Ultimately the regulation of the therapy sector means setting a clear intention to base future research and engagement on action around the pre-existing and deepening social inequalities and action directed at social justice.
Evidence
Cotton E (2025) UberTherapy: The new business of mental health. BUP.
Garofalo L (2024) Doing the Work: Therapeutic Labour, Teletherapy and the platformization of mental health. Data & Society.
Michaels LM, Wooldridge T, Burke and Muhr (eds) (2024) Advancing Psychotherapy for the Next Generation: Humanizing Mental Health Policy and Practice. Routledge.
PsiAN (2025) Practice Management Companies [Available at https://www.psian.org/practice-management-companies#compreport]
Slaney C (2026) (Ed) Counselling & Class. PCCS.

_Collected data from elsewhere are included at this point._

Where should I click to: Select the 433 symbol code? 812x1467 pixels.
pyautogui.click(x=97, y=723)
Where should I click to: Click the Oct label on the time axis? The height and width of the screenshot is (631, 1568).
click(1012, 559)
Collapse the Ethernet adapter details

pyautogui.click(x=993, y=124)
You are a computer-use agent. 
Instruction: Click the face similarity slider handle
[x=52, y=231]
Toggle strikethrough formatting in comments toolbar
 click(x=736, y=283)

The Digital Therapy Project, www.thedigitaltherapyproject.org
Section 4 Future of the Professions
The priority must be to take a position on the uberization, digitalization and platformization of therapeutic labour that is informed by stakeholders and the extensive research behind current attempts to regulate platform work.
There is very little political will on the part of the UK Government to regulate digital providers in the NHS or more broadly to support the regulation of the platform economy.

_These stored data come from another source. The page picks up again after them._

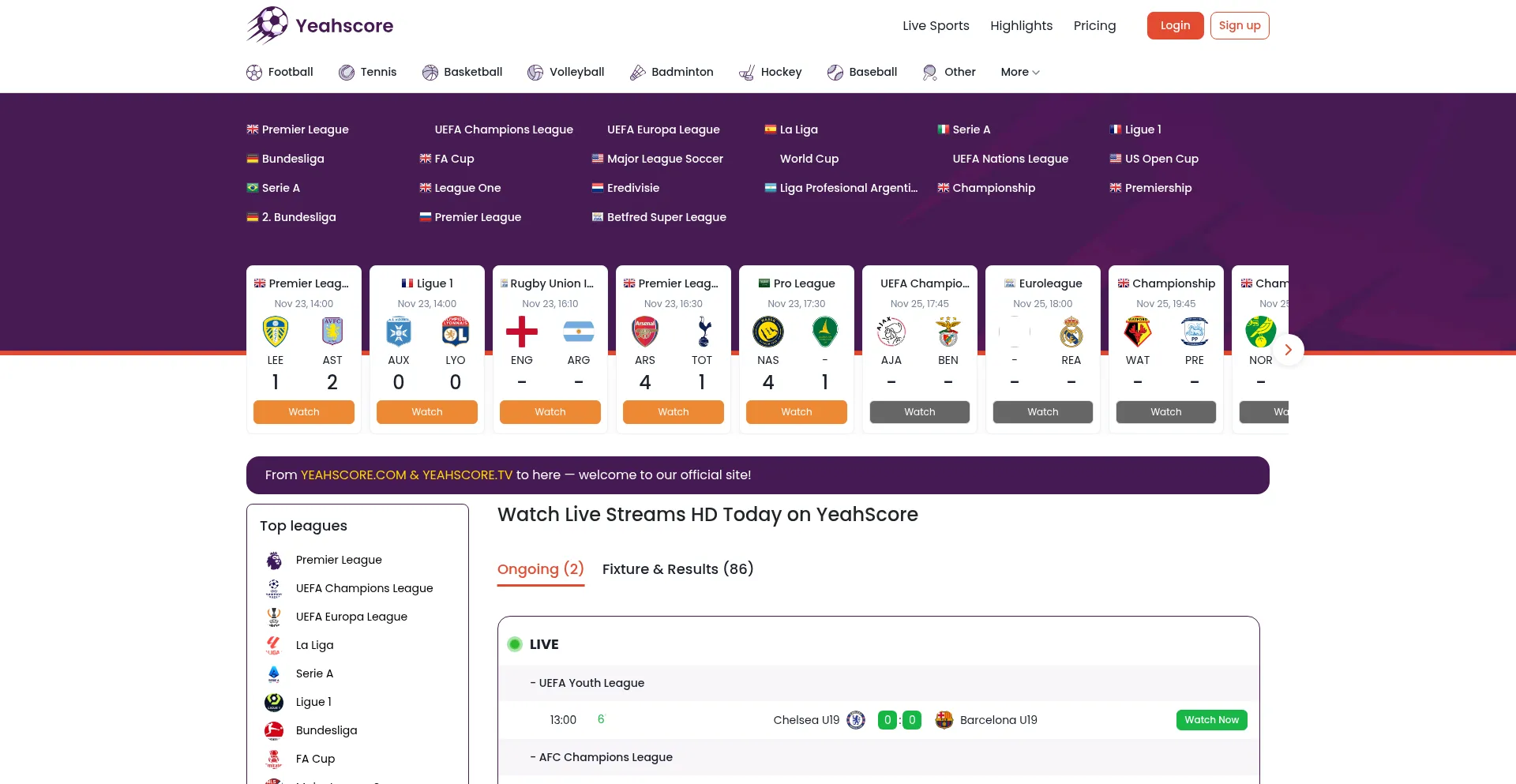Select the Tennis sport icon
This screenshot has height=784, width=1516.
pyautogui.click(x=347, y=73)
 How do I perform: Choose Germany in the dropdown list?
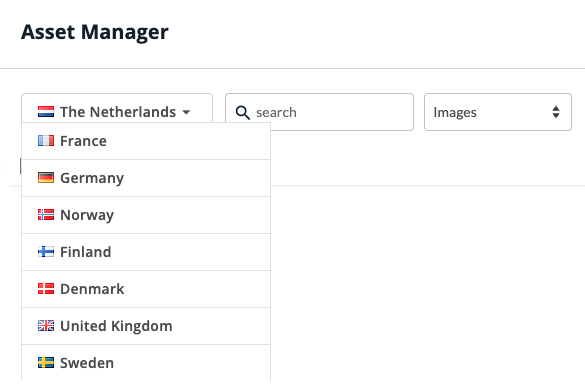[146, 178]
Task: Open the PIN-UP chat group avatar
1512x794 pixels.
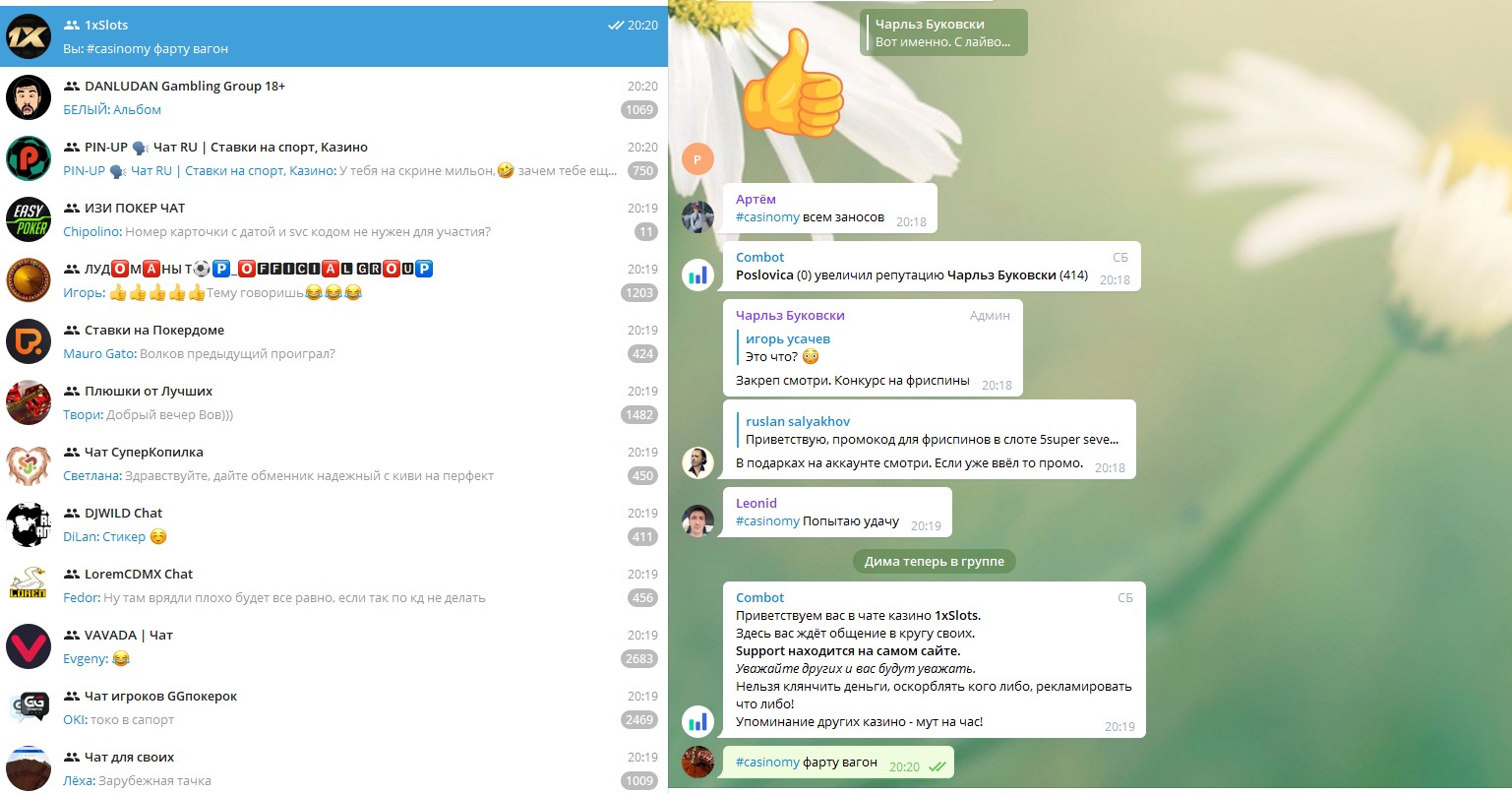Action: pos(29,158)
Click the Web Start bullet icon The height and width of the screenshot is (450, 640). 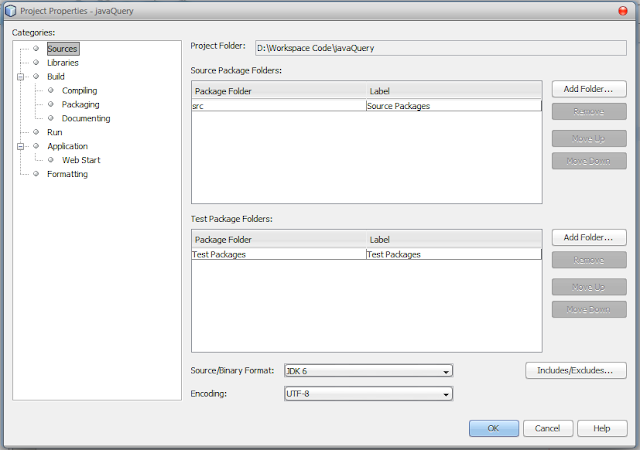[x=51, y=160]

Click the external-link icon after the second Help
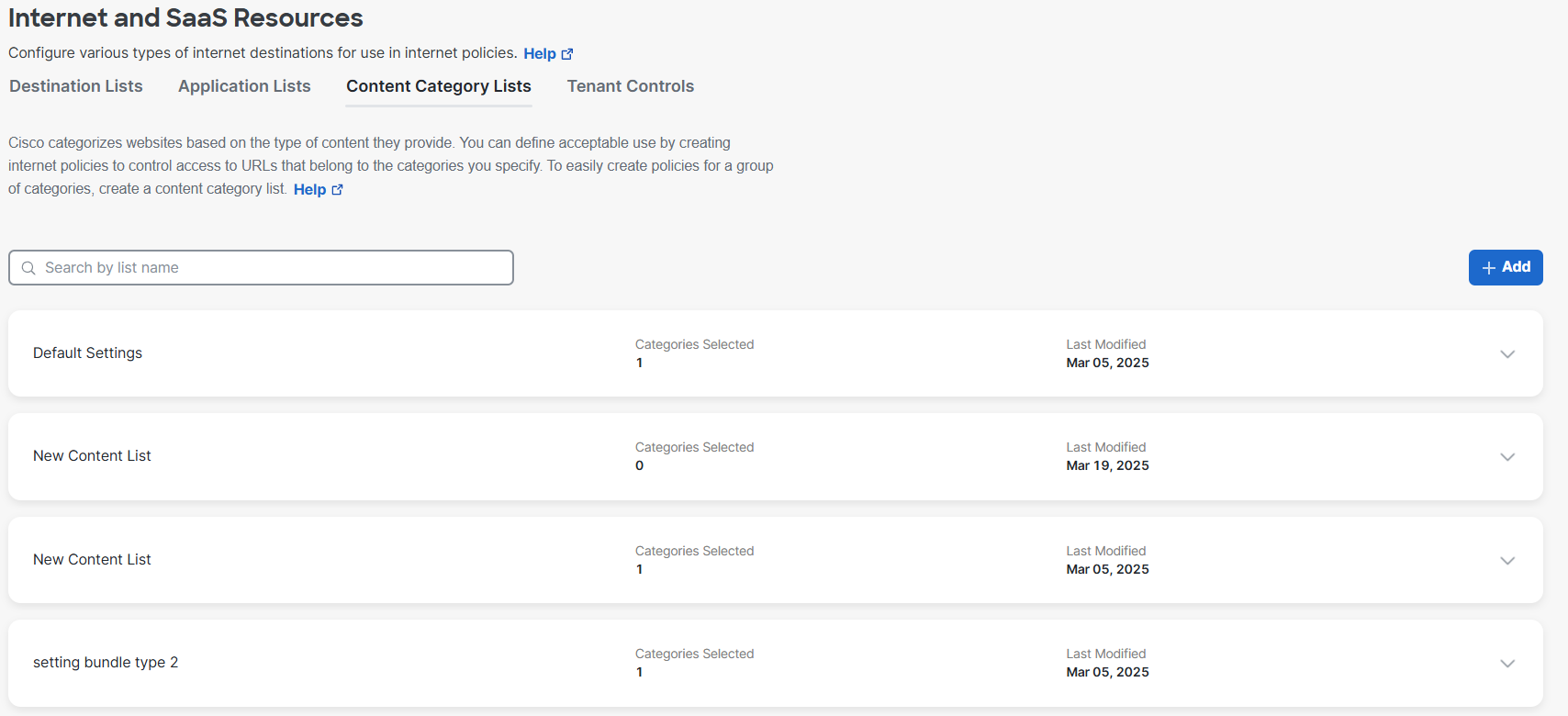coord(337,190)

There is also no evidence that the government has engaged with the extensive research that documents the harms of austerity (Pring, 2025) and ‘welfare reform’ and associated focus of NHS Talking Therapies to offer an entry into work for benefit claimants. Engagement with policy makers remains important but the lack of action to address inequalities and the harms of austerity policies within the mental health sector does not indicate any intention to review policy.

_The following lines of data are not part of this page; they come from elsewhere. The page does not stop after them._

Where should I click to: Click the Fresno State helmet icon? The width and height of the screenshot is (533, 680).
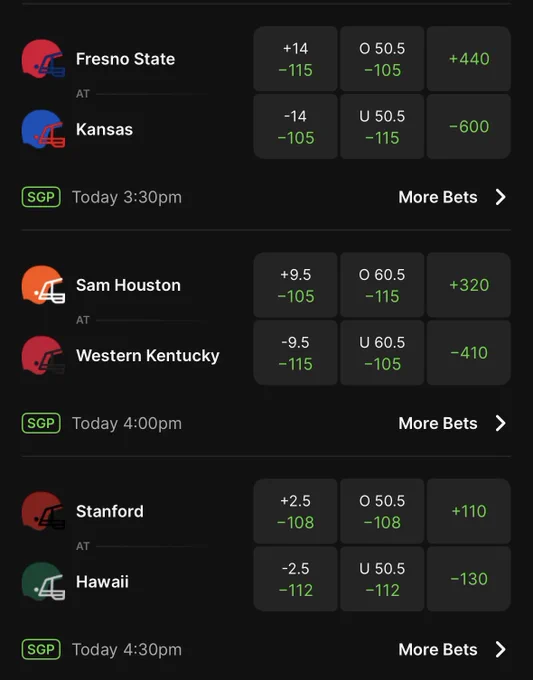click(43, 59)
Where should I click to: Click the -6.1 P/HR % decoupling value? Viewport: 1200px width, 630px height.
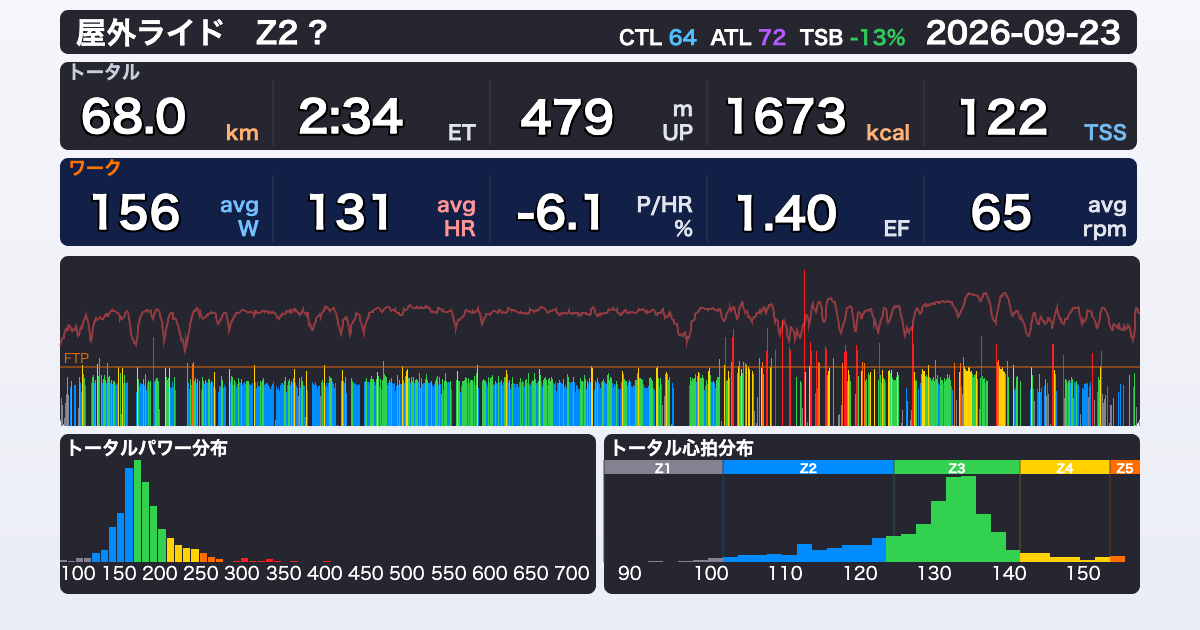click(x=604, y=213)
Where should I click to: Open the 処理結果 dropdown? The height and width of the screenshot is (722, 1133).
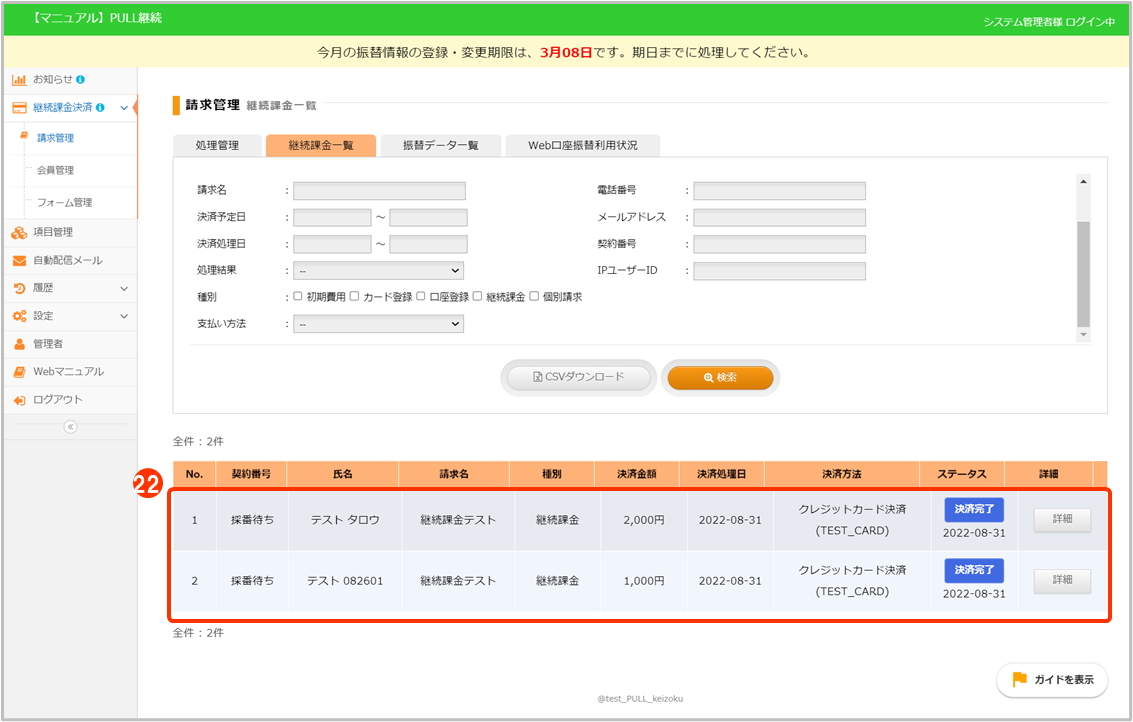pyautogui.click(x=378, y=270)
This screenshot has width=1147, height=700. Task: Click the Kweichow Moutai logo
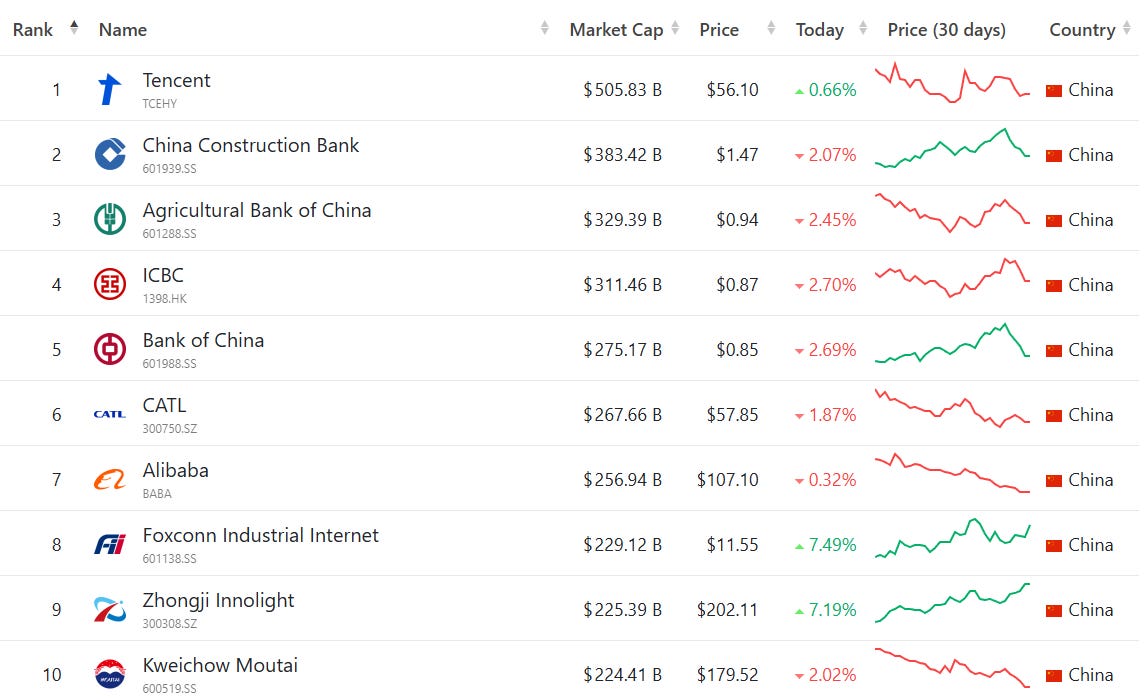[x=110, y=674]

If there is a policy issue that PCPB should attend to it relates to the standardisation of psychotherapy within the NHS and associated performance management and data collection. The 'evidence base' for short term CBT is subject to increasingly open criticism for its attempts to misrepresent the effectiveness of NHS Talking Therapies, despite concerns being raised for over a decade (Rizq, 2014; Scott, 2018). This is an important threat to the legitimacy of the therapy profession, and increasingly a key part of the defence of the profession in future debates about uberization to challenge the performance cultures that exist.
In my research of IAPT/NHS workers about performance management their proposals for change focussed on the following policy lines of action:
Invest in staff: higher wages, progression and skills development
Review target culture
Carry out a full review of NHS Talking Therapy services
Greater funding of NHS Mental health services
Extend therapeutic modalities beyond CBT
Reduce caseloads
Fund the gaps in services (eg between primary and secondary care)
Review performance data collection
Refocus NHS Talking Therapies to mild-to-moderate clients
Re-integrate NHS Talking Therapies into the NHS/stop contractors
Stop payment by results
This might be a good basis for future lobbying and policy debates with the UK Government.
Evidence
Pring J (2024) The Department: How a Violent Government Bureaucracy Killed Hundreds and Hid the Evidence. Pluto Press.
Rizq R (2014) Perversion, neoliberalism and therapy: the audit culture in mental health services. Psychoanalysis, Culture & Society 19: 209– 218.
Scott MJ (2018) Improving Access to Psychological Therapies (IAPT): the need for radical reform. Journal of Health Psychology 23(9): 1136– 1147.